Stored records
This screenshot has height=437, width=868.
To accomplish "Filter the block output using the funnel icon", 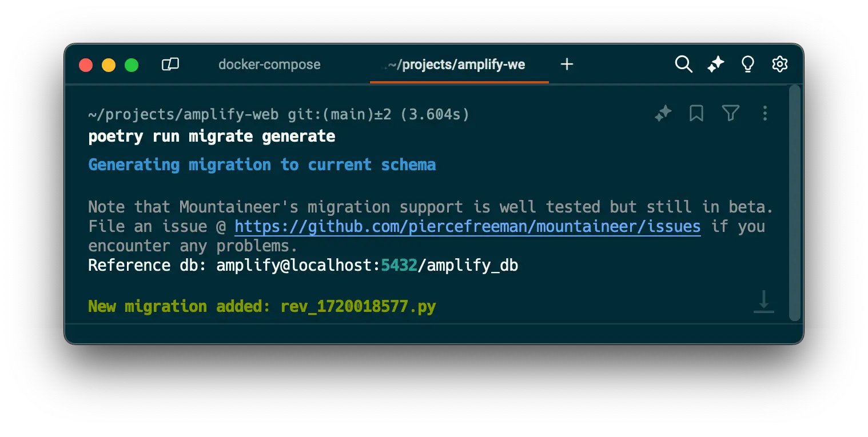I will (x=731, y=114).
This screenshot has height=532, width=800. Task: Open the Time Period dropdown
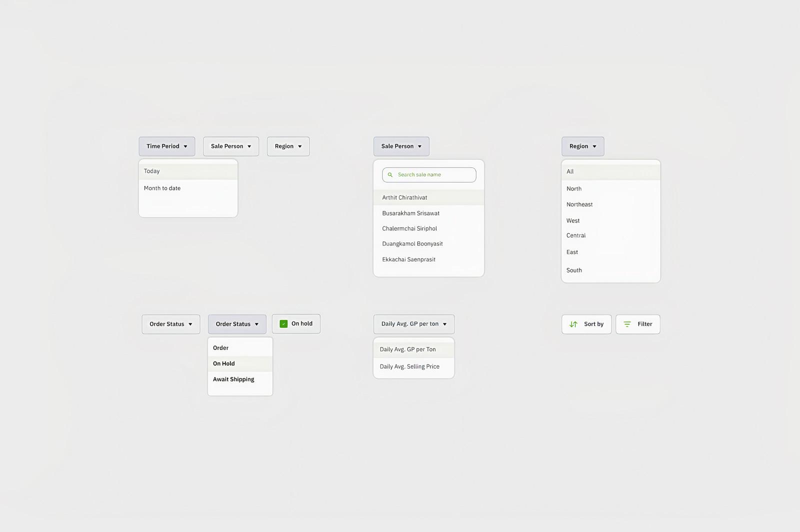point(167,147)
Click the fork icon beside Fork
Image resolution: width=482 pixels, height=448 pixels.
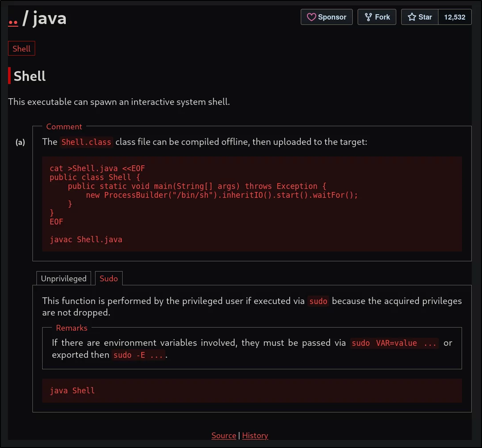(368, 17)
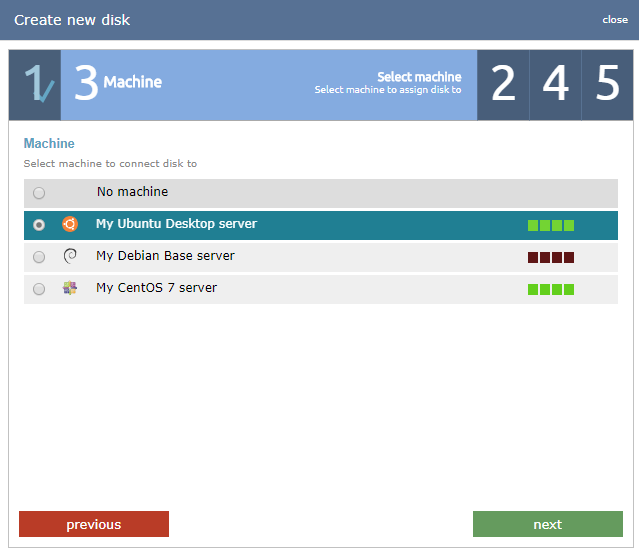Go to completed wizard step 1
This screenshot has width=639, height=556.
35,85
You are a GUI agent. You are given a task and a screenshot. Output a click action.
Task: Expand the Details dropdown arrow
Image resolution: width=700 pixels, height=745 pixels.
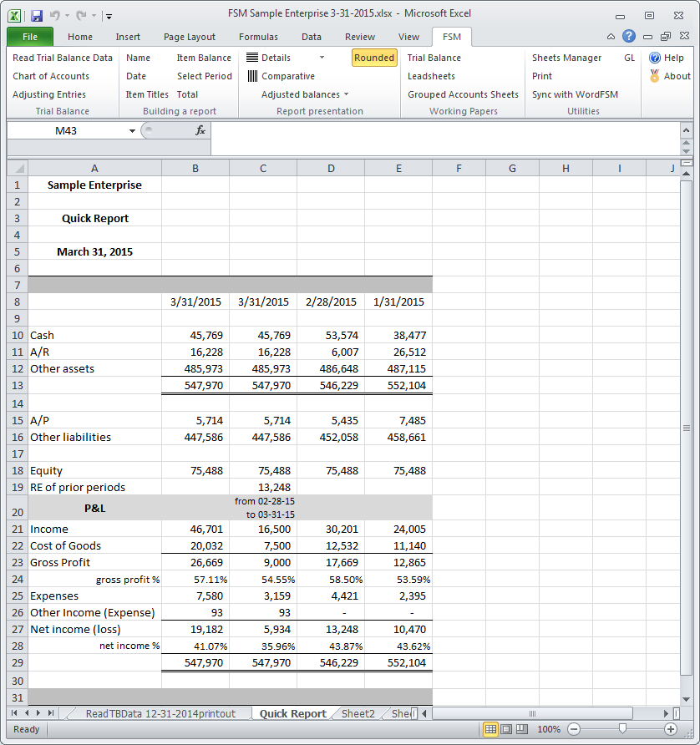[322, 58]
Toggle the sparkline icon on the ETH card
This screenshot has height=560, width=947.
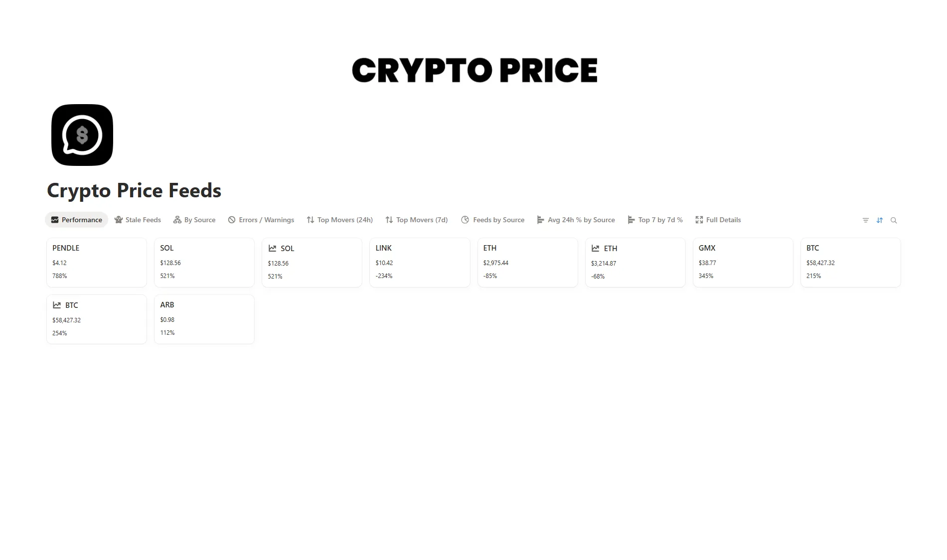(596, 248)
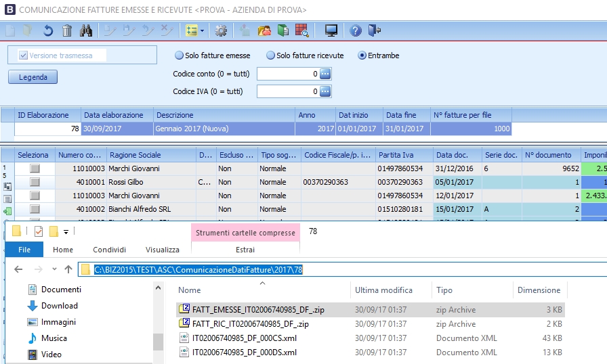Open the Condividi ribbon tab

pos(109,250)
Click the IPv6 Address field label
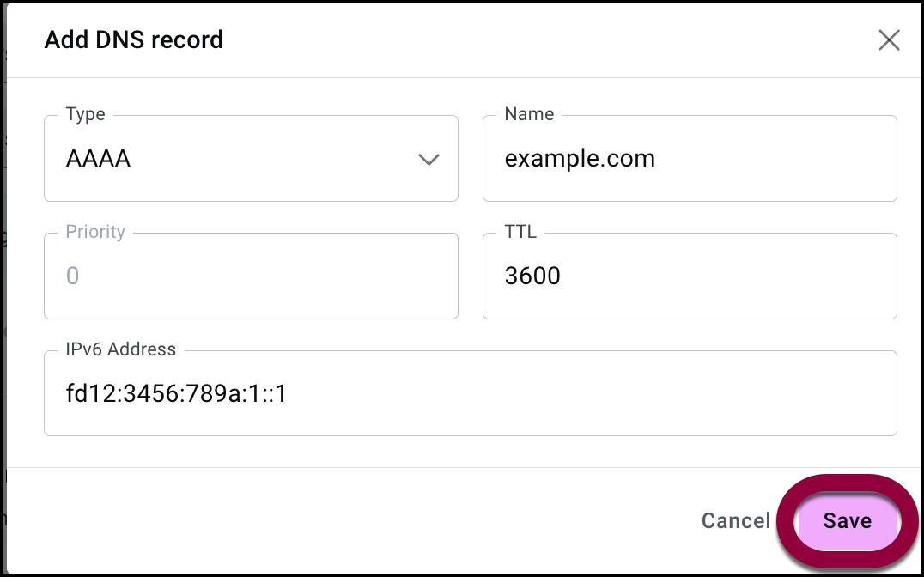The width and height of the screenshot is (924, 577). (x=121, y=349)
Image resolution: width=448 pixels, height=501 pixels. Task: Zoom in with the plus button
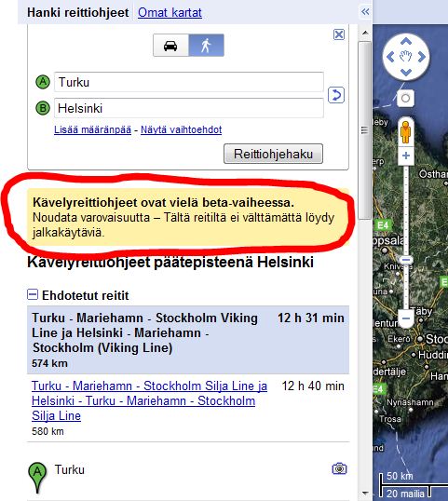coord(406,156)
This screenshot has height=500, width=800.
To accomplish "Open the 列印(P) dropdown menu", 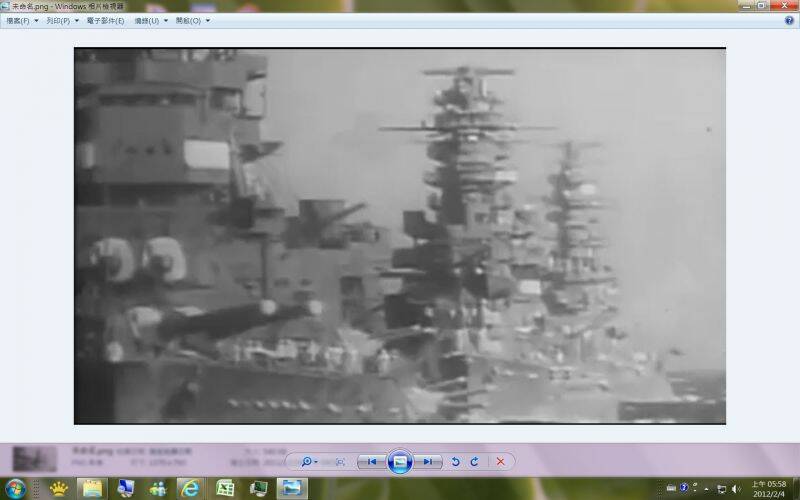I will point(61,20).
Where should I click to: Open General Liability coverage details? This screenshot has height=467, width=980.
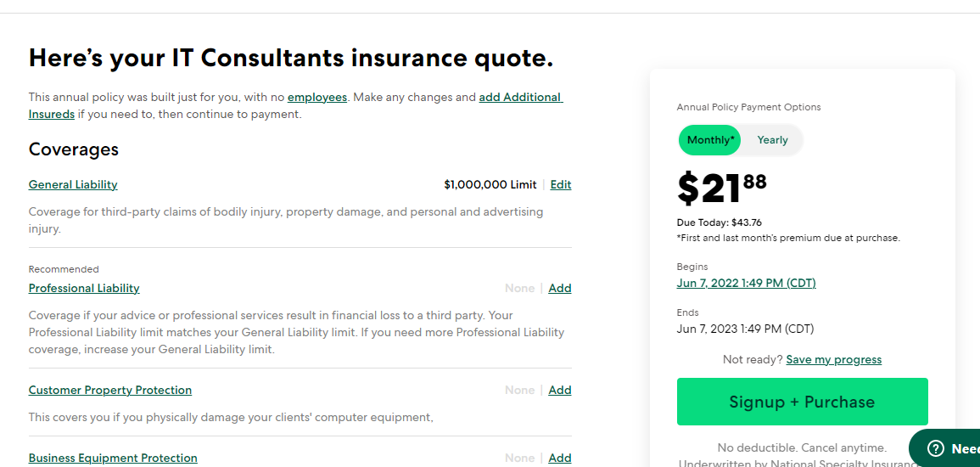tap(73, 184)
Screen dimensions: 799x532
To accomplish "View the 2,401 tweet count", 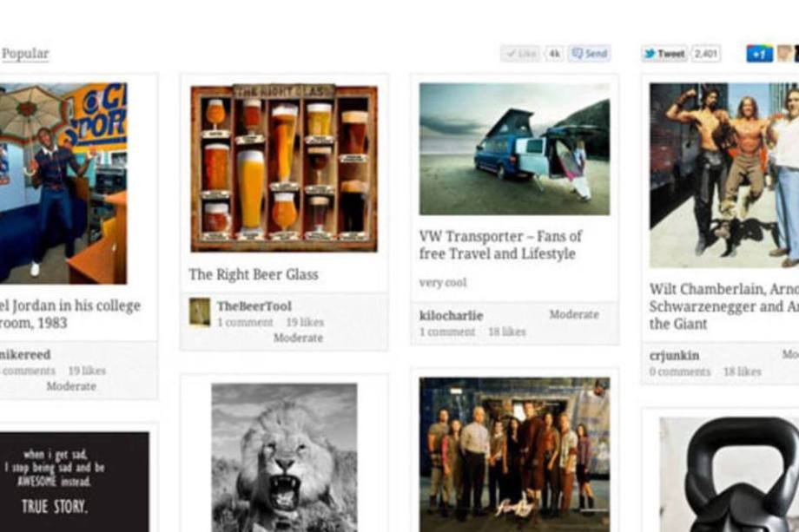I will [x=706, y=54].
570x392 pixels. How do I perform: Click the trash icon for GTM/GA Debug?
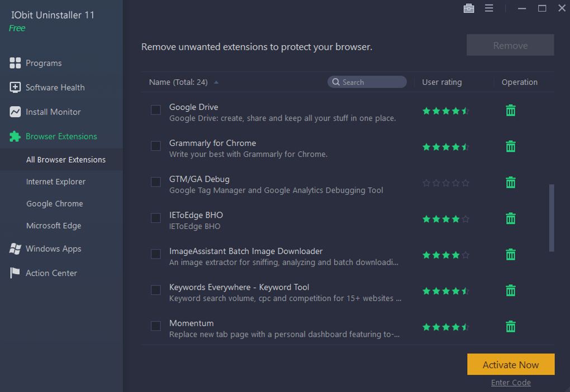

Work task » Above are entries with pictures among them. Write out exactly the lines from the one containing "Click the IPv6 Address field label" through the one containing "This screenshot has height=500, width=800.", ends included, and leave those pictures out.

Answer section »
Click the IPv6 Address field label
The width and height of the screenshot is (924, 577). (x=121, y=349)
Image resolution: width=448 pixels, height=501 pixels. Task: Zoom in with the plus button
coord(406,156)
This screenshot has height=500, width=800.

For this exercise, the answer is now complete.